▶ Reading text:
* Start *

Csv text imports differently in Panorama X than in 6

I found a subtle difference with how some text files were importing into a program I’ve converted from Pan6 to PanX. To simplify it: make new databases in each, both consisting of two text fields, A and B. Then import (either via menus or programmatically) into each the following text file:

program, but
program,but

In PanX both records will be identical, with no spaces. In Pan6 the space before the first ‘but’ will appear in field B.

So far the impact of this on me has been trivial, but someone may find it more significant and sneaky to pin down. I don’t think I want the new behavior changed back to the old. But the fact that there is this difference should be documented somewhere, so I’m posting it here. Ideally it can be worked into Panorama’s documentation along with how to achieve the old behavior, if wanted. I presume such is possible although I haven’t thought out how yet.

Panorama X is importing the CSV data correctly according to the standard. According to the standard, if you want leading or trailing spaces, the data must be quoted, like this:

program," but"

* End *

▶ Set exercise 1:
Write out the forum post about CSV imports from "Csv text imports" to "in field B.".
▶ Set exercise 2:
List every line of sample CSV data shown in the forum post about CSV imports.

▶ Given data:

* Start *

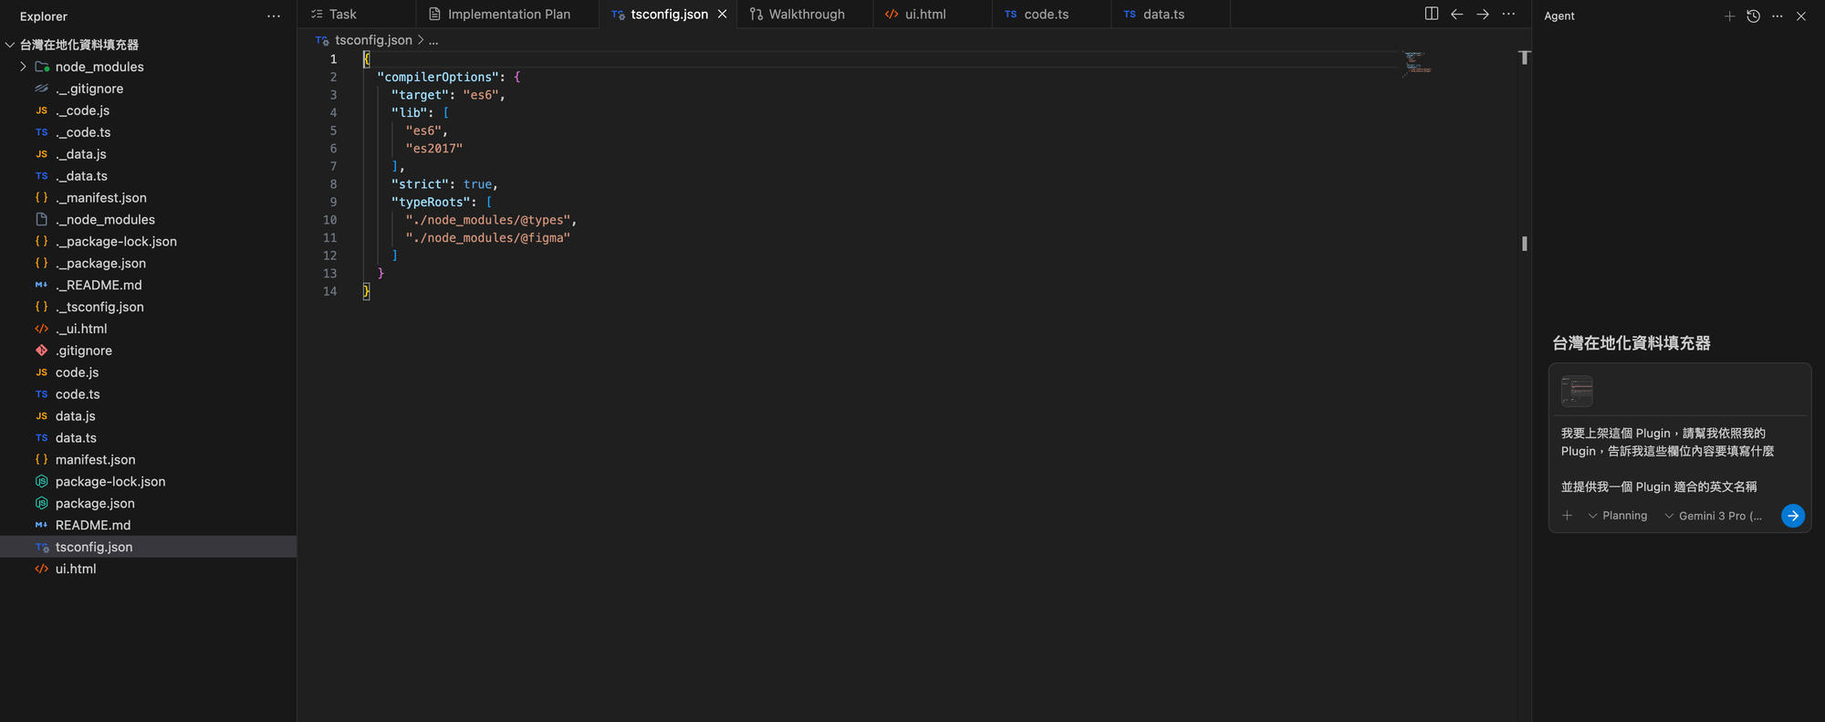Send the agent message with arrow button
This screenshot has width=1825, height=722.
(1792, 516)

* End *

▶ Right answer 1:
Csv text imports differently in Panorama X than in 6

I found a subtle difference with how some text files were importing into a program I’ve converted from Pan6 to PanX. To simplify it: make new databases in each, both consisting of two text fields, A and B. Then import (either via menus or programmatically) into each the following text file:

program, but
program,but

In PanX both records will be identical, with no spaces. In Pan6 the space before the first ‘but’ will appear in field B.

▶ Right answer 2:
- program, but
- program,but
- program," but"